What to do
Please continue the passage below on questions that spark innovation in a business, picking up right after its final sentence.

You could just sit around and wait for magic moments of insight, but that could take a long time! A better approach is to “seed” ideas by asking provocative questions.
Involve your team.
Don’t just do this yourself, either – involve everybody in your team. In fact, this is where your team members shine, because they look at things in different ways. They come from different backgrounds, have different skills, are different ages, follow different trends, tolerate (or don’t tolerate) different things, and so on. They often see things others can’t see and make connections others don’t make.
Here are fifteen questions you can ask to spark innovation in your business.
Work more closely with customers
Your customers and clients are your best marketing experts, because they already know why customers buy from you! What’s more, they now have more influence than ever before, so it just makes sense to involve them more in your business. For example:
- What if they trusted us more? If you’re in an industry with a poor reputation, how can you build trust?
- How can we remove intermediaries? Can you reach customers directly, even if it means risking relationships with your traditional “middle men”?
- How can we connect customers to each other? Don’t only think of customers connecting with you; also give them ways to connect with each other – by hosting online forums, discussion groups, and support networks.
- What if we could help customers sell on our behalf? Your best customers and clients want to promote you to their network. What are you doing to help them? Do you pay a referral fee, send thank-you gifts for referrals, or run customer events and ask them to bring a friend?
- What if we could help our competition sell more? Amazon.com sells books at retail prices, but also promotes independent book shops selling the same book for a lower price. Some customers will choose the cheaper option, but it’s still better for Amazon.com to have them as a potential customer.
Learn from other organisations
You might be able to tap into things other people are doing – even outside your industry. For example:
- What are other industries doing? When Belinda Yabsley created the first Mercedes-Benz Airport Express in Australia, she turned to the hotel industry, not the car industry, for inspiration. How can you tap into other industries?
- What is the rest of the world doing? You might be doing the best you can, but what can you learn from the best in the world? Keep in mind that “world” means anybody outside your current scope of operations. For example, if you work in local government, the “world” can be as near as your neighbouring local council or as far as South America.
- What are trendy start-up companies and entrepreneurs doing? Start-up companies don’t have the baggage of experienced organisations, and are more likely to take risks by trying new things. What are they doing that you can adopt?
Observe consumer behaviour
Finally, watch what consumers in general (not just your own customers and clients) are doing. The best ideas might come from completely unexpected places, and they won’t necessarily need a huge investment of time and money. For example:
- What are the young people doing nowadays? What are the latest trends, memes, and “hot” things from popular culture? They might seem superficial and shallow, but can they spark ideas?

Source material
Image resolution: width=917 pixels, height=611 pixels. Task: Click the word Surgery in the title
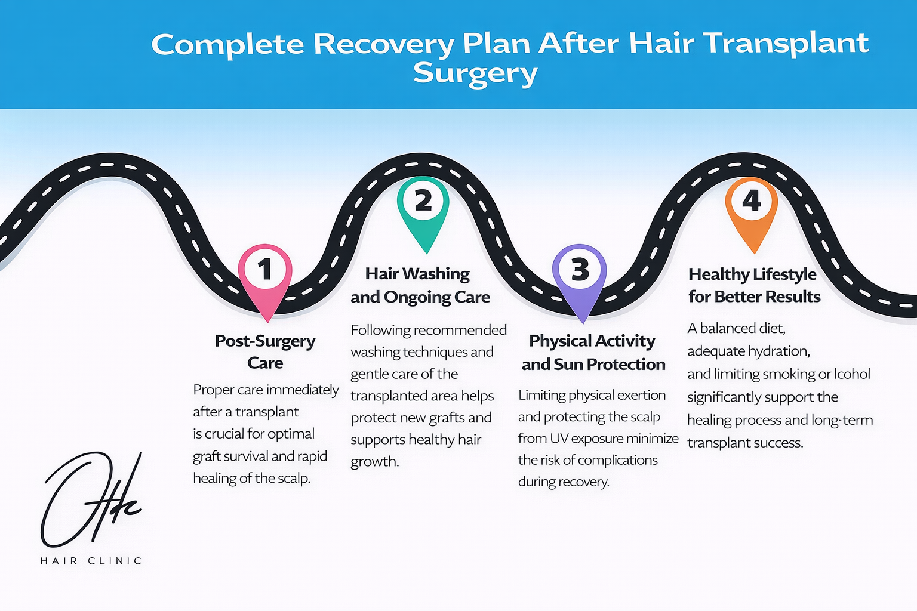(475, 75)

Expected output
- What trends can we leverage? Russia’s Alfa-Bank rewards customers who exercise by giving them a higher interest rate on their deposits. Can you tap into trends and fashions – even outside your industry?
- What old ideas could we use again? Edward de Bono once suggested that a fruitful way to find new ideas was to trawl through lapsed patents, looking for ideas that failed because they were before their time. Your older team members in particular might be able to share discarded ideas from decades ago that could be useful now.
- What’s personal that could be professional? Smartphones and tablets were personal devices before they became work devices; Facebook is for personal use but can be used to make professional connections; business class air travel grew out of a need to provide something more affordable than first class luxury travel. What is happening in personal lives that you could use in your organisation?
- What’s so funny? In the 1990s, Japanese inventor Kenji Kawakami coined the term “Chindogu” to describe things that are “not exactly useful, but somehow not altogether useless”. Although it was done for fun, some of these “unuseless inventions” turned out to be useful products – such as the selfie stick.
- What if this was more social? How can you tap into the power of social networks for ideas, leads, referrals, feedback, and support?
- What if this was more local? Do your systems unnecessarily involve “head office” or other parts of the hierarchy? As a result, are they too broad, too generic, too convoluted, or missing out on local knowledge?
What will you do differently?
If you ask just one question a week – for example, at your weekly staff meeting, or just privately for yourself – you’ll be way ahead of most businesses. More importantly, you’ll be creating an innovation mindset in yourself and your team – and that will help to future-proof your business.